[BEGIN]

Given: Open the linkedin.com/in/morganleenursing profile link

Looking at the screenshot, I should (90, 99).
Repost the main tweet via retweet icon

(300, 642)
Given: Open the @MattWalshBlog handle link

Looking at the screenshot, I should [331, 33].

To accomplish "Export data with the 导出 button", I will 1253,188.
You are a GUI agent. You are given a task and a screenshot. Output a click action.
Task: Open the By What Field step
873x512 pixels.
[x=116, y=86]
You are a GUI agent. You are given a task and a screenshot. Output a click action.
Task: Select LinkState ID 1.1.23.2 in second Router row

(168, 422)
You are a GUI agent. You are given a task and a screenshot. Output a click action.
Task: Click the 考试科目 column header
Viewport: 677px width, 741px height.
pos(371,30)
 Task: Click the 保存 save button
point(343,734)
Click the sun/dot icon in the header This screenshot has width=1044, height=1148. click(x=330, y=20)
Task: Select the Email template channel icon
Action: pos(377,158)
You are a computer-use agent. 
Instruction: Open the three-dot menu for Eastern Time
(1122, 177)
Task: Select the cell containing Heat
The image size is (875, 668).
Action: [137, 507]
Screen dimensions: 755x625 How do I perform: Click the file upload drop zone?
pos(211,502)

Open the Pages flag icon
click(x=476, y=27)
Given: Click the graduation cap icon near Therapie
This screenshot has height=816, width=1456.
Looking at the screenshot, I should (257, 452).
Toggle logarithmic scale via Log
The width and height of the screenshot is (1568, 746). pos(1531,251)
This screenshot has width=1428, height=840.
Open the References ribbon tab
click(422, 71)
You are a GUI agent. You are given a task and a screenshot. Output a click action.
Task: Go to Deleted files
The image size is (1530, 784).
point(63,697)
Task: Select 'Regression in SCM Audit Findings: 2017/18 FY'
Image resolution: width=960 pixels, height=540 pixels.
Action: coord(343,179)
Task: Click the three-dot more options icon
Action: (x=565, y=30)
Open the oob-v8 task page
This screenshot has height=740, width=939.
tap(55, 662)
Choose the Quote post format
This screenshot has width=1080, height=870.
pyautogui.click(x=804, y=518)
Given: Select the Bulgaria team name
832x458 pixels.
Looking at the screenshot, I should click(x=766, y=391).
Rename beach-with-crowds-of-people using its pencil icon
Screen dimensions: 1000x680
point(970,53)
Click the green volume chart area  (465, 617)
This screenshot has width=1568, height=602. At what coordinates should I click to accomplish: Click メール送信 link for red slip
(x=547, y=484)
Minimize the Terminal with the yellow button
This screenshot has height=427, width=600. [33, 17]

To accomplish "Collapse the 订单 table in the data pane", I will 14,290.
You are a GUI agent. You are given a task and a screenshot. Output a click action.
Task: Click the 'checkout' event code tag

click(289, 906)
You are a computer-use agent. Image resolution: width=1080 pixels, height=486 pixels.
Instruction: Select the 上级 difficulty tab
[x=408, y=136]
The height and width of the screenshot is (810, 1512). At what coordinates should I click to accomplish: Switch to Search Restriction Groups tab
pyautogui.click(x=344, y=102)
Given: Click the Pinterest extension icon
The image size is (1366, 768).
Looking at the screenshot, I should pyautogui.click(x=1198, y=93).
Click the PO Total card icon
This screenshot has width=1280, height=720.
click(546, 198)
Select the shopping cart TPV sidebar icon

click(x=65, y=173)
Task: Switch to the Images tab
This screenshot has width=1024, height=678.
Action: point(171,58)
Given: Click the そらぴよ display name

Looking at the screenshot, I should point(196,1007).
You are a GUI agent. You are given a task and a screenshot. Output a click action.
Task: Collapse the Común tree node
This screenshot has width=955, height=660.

[END]

(Problem to solve)
Can you recast the records above, from the line with "Click the sun/dot" up to and including the line with "tap(55, 662)", as a JSON list of strings with one string per line and blank lines left out?

(Result for this task)
[
  "Click the sun/dot icon in the header This screenshot has width=1044, height=1148. click(x=330, y=20)",
  "Task: Select the Email template channel icon",
  "Action: pos(377,158)",
  "You are a computer-use agent. ",
  "Instruction: Open the three-dot menu for Eastern Time",
  "(1122, 177)",
  "Task: Select the cell containing Heat",
  "The image size is (875, 668).",
  "Action: [137, 507]",
  "Screen dimensions: 755x625 How do I perform: Click the file upload drop zone?",
  "pos(211,502)",
  "Open the Pages flag icon",
  "click(x=476, y=27)",
  "Given: Click the graduation cap icon near Therapie",
  "This screenshot has height=816, width=1456.",
  "Looking at the screenshot, I should (257, 452).",
  "Toggle logarithmic scale via Log",
  "The width and height of the screenshot is (1568, 746). pos(1531,251)",
  "This screenshot has width=1428, height=840.",
  "Open the References ribbon tab",
  "click(422, 71)",
  "You are a GUI agent. You are given a task and a screenshot. Output a click action.",
  "Task: Go to Deleted files",
  "The image size is (1530, 784).",
  "point(63,697)",
  "Task: Select 'Regression in SCM Audit Findings: 2017/18 FY'",
  "Image resolution: width=960 pixels, height=540 pixels.",
  "Action: coord(343,179)",
  "Task: Click the three-dot more options icon",
  "Action: (x=565, y=30)",
  "Open the oob-v8 task page",
  "This screenshot has height=740, width=939.",
  "tap(55, 662)"
]